Con l’approvazione, da parte di una larghissima maggioranza del proprio Comitato Centrale, il Movimento Federalista Europeo ha intrapreso una nuova campagna, riassunta nello slogan «Un referendum europeo per la Costituzione europea».

Con essa si chiede che la Costituzione europea, eventualmente modificata - ad esempio stralciandone la III parte, che ha destato la maggior parte delle critiche in Francia, e/o integrando il testo attuale con un protocollo sociale, che risponda alle preoccupazioni dei cittadini, come ha proposto la Cancelliera tedesca Angela Merkel - , sia sottoposta al parere di tutti i cittadini dell’Ue, in uno stesso giorno, possibilmente coincidente con l’elezione europea del 2009, ed entri quindi in vigore se approvata da una maggioranza di cittadini in una maggioranza di Stati. Naturalmente la Costituzione dovrebbe entrare in vigore soltanto tra gli Stati dove avesse prevalso il «Sì», mentre gli altri Stati potrebbero sempre ratificarla successivamente, ed entrare a far parte in un secondo tempo della nuova Unione costituzionale.

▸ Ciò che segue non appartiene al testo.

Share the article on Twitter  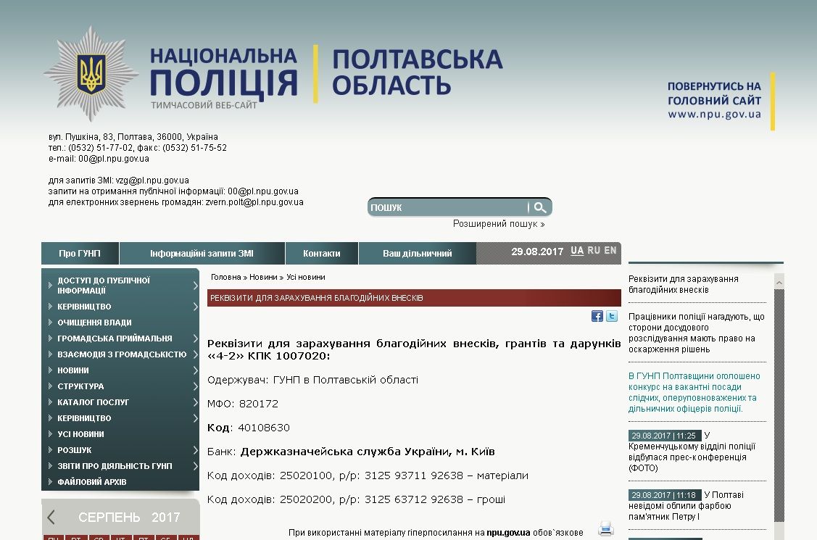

A pochi giorni dall’approvazione di tale campagna, con una felice coincidenza, due grandi intellettuali come Jürgen Habermas e Ulrich Beck hanno rilanciato questa stessa idea dalle colonne della stampa internazionale. La proposta gode, inoltre, come è noto, del favore di alcuni uomini politici europei, tra i quali si segnalano il Presidente della Repubblica austriaca Heinz Fischer e il leader della coalizione che ha vinto le elezioni italiane Romano Prodi.

Naturalmente, come è giusto che avvenga per una proposta politica innovativa, dopo le campagne per l’elezione europea, la moneta europea e la Costituzione europea (che non è conclusa, ma trova in questa nuova campagna la sua prosecuzione ideale), anche questa proposta ha suscitato e suscita, sia al nostro interno, sia in altri ambienti politici, diverse obiezioni. Ci sembra dunque importante, per approfondire la discussione, provare a riassumerle, e a spiegare per quali ragioni non le riteniamo convincenti.

Prima obiezione: un referendum paneuropeo sulla Costituzione è rischioso, perché i cittadini sono contro l’Europa, come hanno mostrato i voti negativi in Francia e Olanda

Questo argomento, ripetutamente utilizzato dalle forze antieuropee dopo i no referendari della primavera scorsa, non trova innanzitutto alcun riscontro oggettivo. Basta sommare i dati dei quattro referendum sulla Costituzione (svoltisi, nell’ordine, in Spagna, Francia, Olanda e Lussemburgo) per vedere che mettendo insieme tutti i voti il «Sì» ha vinto con 26.662.958 voti contro 22.667.763 «No». E che dire degli undici paesi dove la Costituzione è stata ratificata per via parlamentare? E del fatto che altri paesi, come l’Estonia e la Finlandia, stiano procedendo oggi con la ratifica? Noi crediamo che il voto contrario dei cittadini francesi e olandesi sia stato influenzato da considerazioni nazionali su un problema squisitamente europeo, e sia nato dalla speranza, puntualmente rivelatasi un’illusione, di poter contribuire con il proprio no a negoziare un testo migliore, senza dover pagare alcun prezzo politico.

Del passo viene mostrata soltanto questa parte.